• **Work instruction**
Pictures aside, reproduce exactly and only the lines from the one containing "The width and" through the end of the records.
====================
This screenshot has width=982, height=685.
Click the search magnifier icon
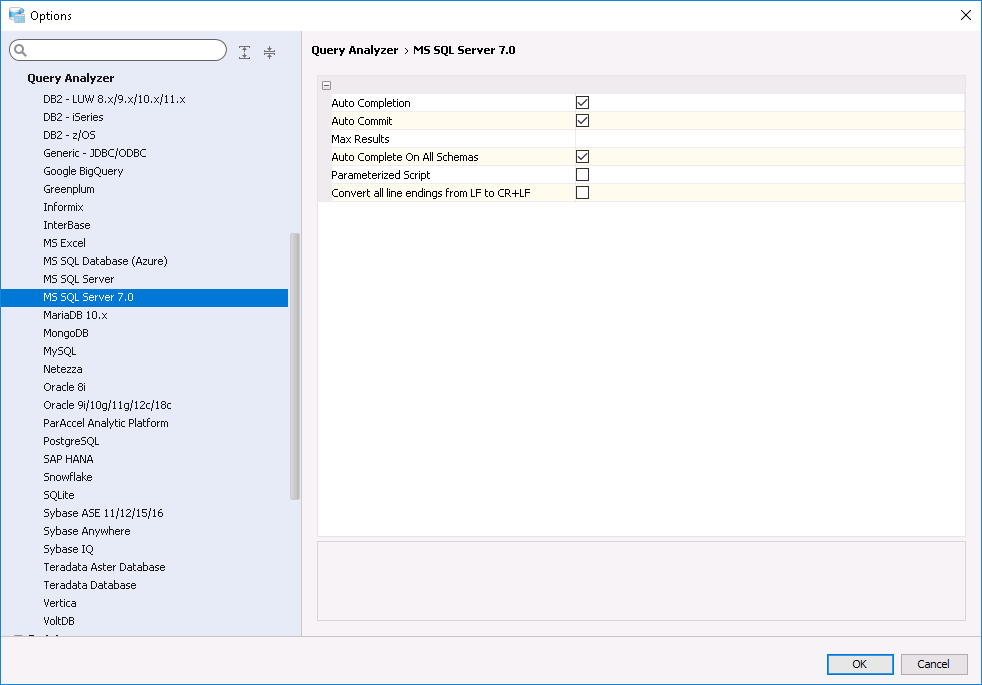pyautogui.click(x=20, y=51)
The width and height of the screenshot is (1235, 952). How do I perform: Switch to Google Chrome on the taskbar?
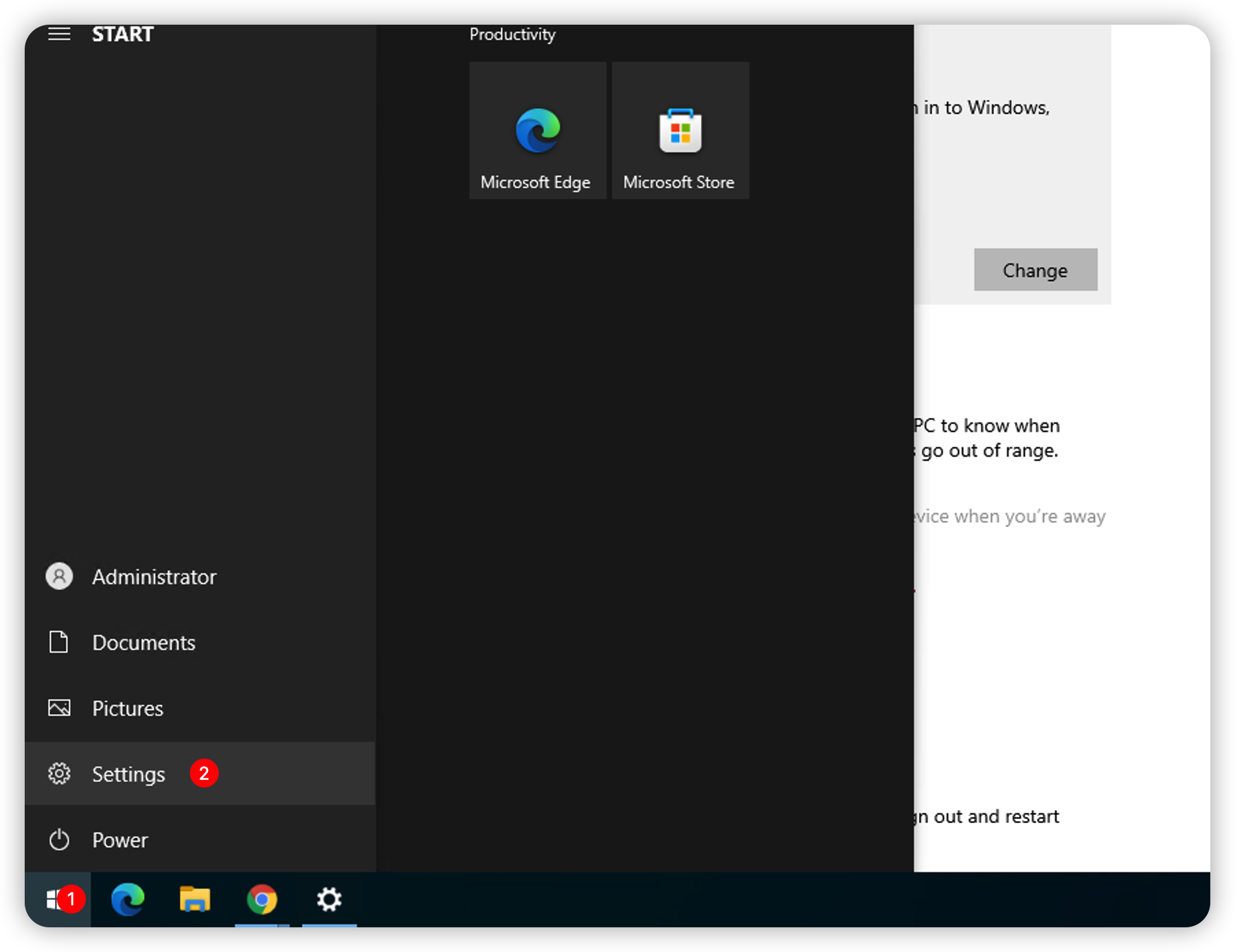[x=262, y=899]
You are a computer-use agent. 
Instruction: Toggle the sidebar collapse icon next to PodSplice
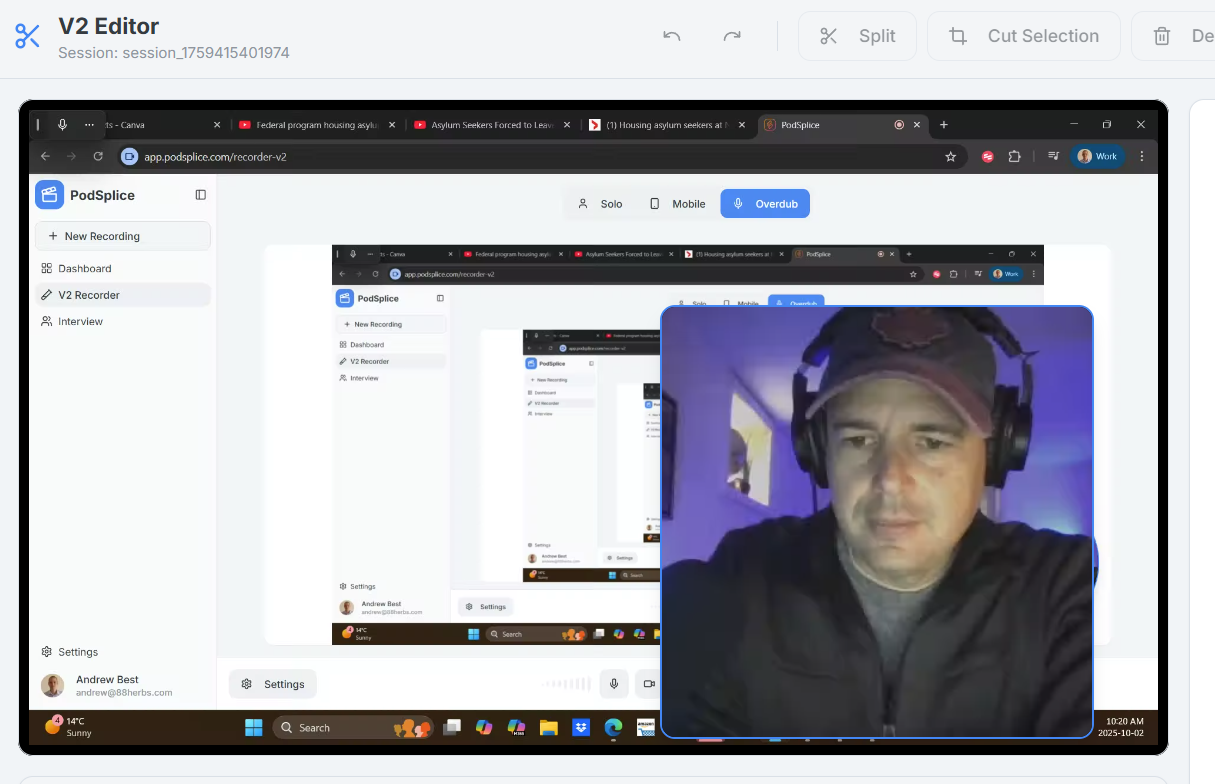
====================
• **Solution to this problem**
The width and height of the screenshot is (1235, 952). How do I perform: Switch to Google Chrome on the taskbar?
[x=262, y=899]
You are a computer-use agent. 
Instruction: Toggle the sidebar collapse icon next to PodSplice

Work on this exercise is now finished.